Hugging Face TEI
Generate Embeddings
The TeiClient
provides an embed()
method to generate embeddings for input text. Embeddings are vector representations of text that capture semantic meaning, making them useful for tasks like semantic search, clustering, recommendation systems, and more.
Tip
Embeddings are numerical vectors that represent the meaning of text in a multi-dimensional space. Similar meanings will have closer vectors.
Example: Generate Embeddings
This example demonstrates how to generate a 1024-dimensional embedding for a given sentence.

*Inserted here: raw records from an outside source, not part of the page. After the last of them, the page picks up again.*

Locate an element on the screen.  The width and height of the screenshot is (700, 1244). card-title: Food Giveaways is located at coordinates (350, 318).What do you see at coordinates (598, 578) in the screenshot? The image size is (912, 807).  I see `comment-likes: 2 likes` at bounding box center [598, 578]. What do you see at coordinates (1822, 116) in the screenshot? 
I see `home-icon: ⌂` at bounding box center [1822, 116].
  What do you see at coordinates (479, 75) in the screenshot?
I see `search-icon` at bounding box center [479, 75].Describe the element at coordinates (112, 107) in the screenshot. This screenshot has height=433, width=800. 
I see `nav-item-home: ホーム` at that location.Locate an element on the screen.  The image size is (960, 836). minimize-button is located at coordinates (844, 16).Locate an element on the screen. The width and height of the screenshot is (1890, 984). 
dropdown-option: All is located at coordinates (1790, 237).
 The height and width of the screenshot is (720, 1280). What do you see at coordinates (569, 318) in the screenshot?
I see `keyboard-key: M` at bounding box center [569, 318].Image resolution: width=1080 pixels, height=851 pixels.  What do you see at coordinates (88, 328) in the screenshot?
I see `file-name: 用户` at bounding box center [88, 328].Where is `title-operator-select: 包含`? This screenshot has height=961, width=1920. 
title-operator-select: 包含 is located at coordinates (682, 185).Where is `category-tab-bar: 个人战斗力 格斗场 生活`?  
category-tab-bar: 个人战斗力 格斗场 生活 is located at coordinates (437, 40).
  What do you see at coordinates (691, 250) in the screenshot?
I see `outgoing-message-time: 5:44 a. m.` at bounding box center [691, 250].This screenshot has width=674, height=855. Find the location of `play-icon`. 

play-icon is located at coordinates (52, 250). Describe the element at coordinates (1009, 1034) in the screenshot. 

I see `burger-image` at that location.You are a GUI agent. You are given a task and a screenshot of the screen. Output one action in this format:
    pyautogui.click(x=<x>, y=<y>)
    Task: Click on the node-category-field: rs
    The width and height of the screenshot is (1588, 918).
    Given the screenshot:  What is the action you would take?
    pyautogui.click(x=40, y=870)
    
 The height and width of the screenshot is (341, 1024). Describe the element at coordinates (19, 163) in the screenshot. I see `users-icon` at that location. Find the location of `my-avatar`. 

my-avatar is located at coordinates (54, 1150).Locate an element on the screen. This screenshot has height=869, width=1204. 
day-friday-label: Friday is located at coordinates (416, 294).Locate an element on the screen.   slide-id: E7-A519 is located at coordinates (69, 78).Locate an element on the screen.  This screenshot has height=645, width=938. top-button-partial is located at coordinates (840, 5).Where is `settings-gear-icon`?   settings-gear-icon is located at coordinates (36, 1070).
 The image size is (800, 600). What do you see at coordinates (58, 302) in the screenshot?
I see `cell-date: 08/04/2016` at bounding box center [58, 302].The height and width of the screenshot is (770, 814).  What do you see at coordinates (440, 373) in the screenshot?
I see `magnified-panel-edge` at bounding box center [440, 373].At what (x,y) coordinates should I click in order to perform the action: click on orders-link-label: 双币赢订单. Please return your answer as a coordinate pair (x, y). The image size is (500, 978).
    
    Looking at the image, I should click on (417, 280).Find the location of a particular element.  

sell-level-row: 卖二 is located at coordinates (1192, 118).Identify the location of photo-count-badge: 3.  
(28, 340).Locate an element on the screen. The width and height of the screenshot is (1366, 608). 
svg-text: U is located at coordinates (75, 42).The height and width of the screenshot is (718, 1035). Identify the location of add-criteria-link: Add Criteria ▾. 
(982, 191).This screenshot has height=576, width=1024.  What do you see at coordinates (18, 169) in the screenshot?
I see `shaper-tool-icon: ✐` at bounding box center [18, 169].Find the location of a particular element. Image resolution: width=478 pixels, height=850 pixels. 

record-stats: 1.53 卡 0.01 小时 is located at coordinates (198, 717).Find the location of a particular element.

use Partitech\PhpMistral\Clients\Tei\TeiClient;
use Partitech\PhpMistral\MistralClientException;
// Load TEI endpoint for embeddings and API key
$teiUrl = getenv('TEI_EMBEDDINGS_URI');
$apiKey = getenv('TEI_API_KEY');
// Instantiate the TEI client
$client = new TeiClient(apiKey: (string) $apiKey, url: $teiUrl);
try {
// Generate embeddings
$embedding = $client->embed(inputs: "My name is Olivier and I");
// Display the embedding
var_dump($embedding);
} catch (MistralClientException $e) {
echo $e->getMessage();
}
Output
array(1) {
[0]=>
array(1024) {
[0]=>
float(-0.012737735)
[1]=>
float(-0.0062732846)
...
[1023]=>
float(-0.017114446)
}
}
- The result is an array of vectors, where:
- Each vector represents the input text.
- In this example, the vector is 1024-dimensional.
Note
The dimensionality (e.g., 1024) depends on the underlying embedding model served by the TEI endpoint.
Use Cases
- Semantic Search: Compare embeddings to find similar documents or queries.
- Clustering: Group similar texts together based on vector proximity.
- Recommendation Systems: Suggest similar items based on embedding similarity.
- Text Similarity: Measure the similarity between different texts using vector distance (e.g., cosine similarity).
embed()
and predict()
Differences Between Method | Purpose | Output |
---|---|---|
embed() |
Generate embeddings (vectors) | Array of floats (vector representation) |
predict() |
Run inference (classification) | Array of label-score pairs |
- Use
embed()
for semantic vector representations. - Use
predict()
for structured insights like classification or sentiment analysis.
Warning
Always ensure the TEI endpoint URL is configured correctly for the type of task (embedding generation vs. prediction). Using the wrong endpoint may result in errors or unexpected outputs.